Items listed in a dataset

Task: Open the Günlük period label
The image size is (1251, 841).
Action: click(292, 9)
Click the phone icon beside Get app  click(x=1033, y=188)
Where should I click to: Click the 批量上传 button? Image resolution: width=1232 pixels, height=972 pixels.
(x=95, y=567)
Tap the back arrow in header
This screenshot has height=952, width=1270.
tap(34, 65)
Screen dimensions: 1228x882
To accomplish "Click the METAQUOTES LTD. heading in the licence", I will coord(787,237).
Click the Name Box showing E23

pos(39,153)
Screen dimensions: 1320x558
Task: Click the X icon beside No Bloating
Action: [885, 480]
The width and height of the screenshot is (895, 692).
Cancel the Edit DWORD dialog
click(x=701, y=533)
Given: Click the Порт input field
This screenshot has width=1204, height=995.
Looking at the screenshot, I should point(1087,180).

*ACTION ITEM*. Up to and including the line with "The width and", restate the records above word for word from the very first line.

*TASK RESULT*.
Task: Open the Günlük period label
The image size is (1251, 841).
Action: click(292, 9)
Click the phone icon beside Get app  click(x=1033, y=188)
Where should I click to: Click the 批量上传 button? Image resolution: width=1232 pixels, height=972 pixels.
(x=95, y=567)
Tap the back arrow in header
This screenshot has height=952, width=1270.
tap(34, 65)
Screen dimensions: 1228x882
To accomplish "Click the METAQUOTES LTD. heading in the licence", I will coord(787,237).
Click the Name Box showing E23

pos(39,153)
Screen dimensions: 1320x558
Task: Click the X icon beside No Bloating
Action: [885, 480]
The width and height of the screenshot is (895, 692).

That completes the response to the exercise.